Thank you! I forgot this was happening (flash floods!) and I intended to watch it live.
posted by kamikazegopher at 7:58 PM on March 4, 2012


For me, there's something charming about the fact that the actors did this on the fly. I didn't mind the imperfections--in a way, it reinforced the... generosity? Dedication? Of the actors, that they'd take the time to do this even though they knew it would be recorded and that they *wouldn't* nail it. That A-list stars still have that "Hey, let's put on a show!" attitude is delightful. (I was giggling from the get-go, when everyone was just sitting there, and clearly it should have started, and then you hear someone shout "SAY 'ALL RISE'!" and the woman said "All rise," and the play began.

I enjoyed the subversion of casting openly gay characters as the people testifying against gay marriage.

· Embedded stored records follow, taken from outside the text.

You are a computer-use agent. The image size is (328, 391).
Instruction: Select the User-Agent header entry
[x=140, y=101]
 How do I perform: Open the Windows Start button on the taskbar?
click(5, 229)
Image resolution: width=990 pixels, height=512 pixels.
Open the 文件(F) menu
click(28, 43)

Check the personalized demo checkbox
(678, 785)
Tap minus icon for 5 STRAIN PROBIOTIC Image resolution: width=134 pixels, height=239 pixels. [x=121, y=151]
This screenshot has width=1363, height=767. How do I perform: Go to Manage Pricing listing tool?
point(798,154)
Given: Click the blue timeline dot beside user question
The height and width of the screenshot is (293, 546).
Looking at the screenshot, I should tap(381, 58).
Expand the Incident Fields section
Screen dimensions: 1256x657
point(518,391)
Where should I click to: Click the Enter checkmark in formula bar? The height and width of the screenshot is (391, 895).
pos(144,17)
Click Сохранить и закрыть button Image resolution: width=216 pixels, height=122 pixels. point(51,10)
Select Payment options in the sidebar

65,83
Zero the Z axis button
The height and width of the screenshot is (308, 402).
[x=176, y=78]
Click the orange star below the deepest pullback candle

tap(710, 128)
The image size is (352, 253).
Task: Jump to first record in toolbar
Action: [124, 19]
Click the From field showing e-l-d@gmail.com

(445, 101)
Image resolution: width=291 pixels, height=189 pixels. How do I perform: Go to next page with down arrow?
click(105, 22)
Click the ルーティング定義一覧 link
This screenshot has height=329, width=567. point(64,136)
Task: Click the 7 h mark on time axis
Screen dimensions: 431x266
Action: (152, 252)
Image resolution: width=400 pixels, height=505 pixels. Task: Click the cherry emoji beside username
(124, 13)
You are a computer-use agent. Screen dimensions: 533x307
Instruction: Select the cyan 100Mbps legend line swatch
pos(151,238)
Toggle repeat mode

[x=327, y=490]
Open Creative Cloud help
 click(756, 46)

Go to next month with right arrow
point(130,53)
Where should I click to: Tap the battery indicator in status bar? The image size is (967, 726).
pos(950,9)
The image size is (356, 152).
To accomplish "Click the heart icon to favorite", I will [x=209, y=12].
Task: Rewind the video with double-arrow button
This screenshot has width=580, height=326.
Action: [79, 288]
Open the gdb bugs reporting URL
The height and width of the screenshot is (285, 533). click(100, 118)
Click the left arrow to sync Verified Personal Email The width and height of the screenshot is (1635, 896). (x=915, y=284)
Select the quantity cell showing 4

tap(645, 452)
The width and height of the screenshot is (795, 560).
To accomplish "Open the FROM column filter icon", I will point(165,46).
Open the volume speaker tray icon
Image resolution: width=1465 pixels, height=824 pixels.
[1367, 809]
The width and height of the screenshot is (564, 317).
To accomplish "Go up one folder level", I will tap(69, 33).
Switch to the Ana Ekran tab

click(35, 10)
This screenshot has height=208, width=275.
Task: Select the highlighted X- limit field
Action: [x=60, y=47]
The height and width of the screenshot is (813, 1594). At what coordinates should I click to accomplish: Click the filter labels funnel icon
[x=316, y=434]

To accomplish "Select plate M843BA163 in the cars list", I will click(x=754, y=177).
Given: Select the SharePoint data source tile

Dustin Lance Black had a bit of that happen in Milk as well.

John C. Reilly and George Clooney's exchanges and Sheen's closing argument were the highlights for me.
posted by tzikeh at 9:29 PM on March 4, 2012 [2 favorites]


Kevin Bacon seems like a decent guy, and he's a good actor...

...But if ever you find yourself being portrayed by Kevin Bacon, I think you can conclude you're on the wrong side of history.
posted by meese at 10:11 PM on March 4, 2012 [6 favorites]


I was seriously impressed by the actors - sometimes I forget how much talent people need to do what they do until I see them do it live as a staged reading (which is very difficult). I was especially impressed with Clooney, Bacon, and Lahti (though Lahti also read it in New York, so she had more experience); I was also really impressed by Pitt, who played a character so much older than he is with a great deal of gravitas and believability. And Takei brought down the house with his dead-pan, note-perfect delivery. (My SO declared one of his lines the best of the show "It was in the internet" - but I think that the line "We put fear and prejudice on trial" is the most powerful).

It was through Takei's twitter feed that I heard about this play. He's also involved in a new musical about the experience of Japanese Americans in internment camps in WW2 - for which they are also selling Takei Pride merchandise.
posted by jb at 10:08 AM on March 5, 2012


I've watched this twice already. It is so, so well done. The part where one of the moms is describing her birth experience brought tears to my eyes.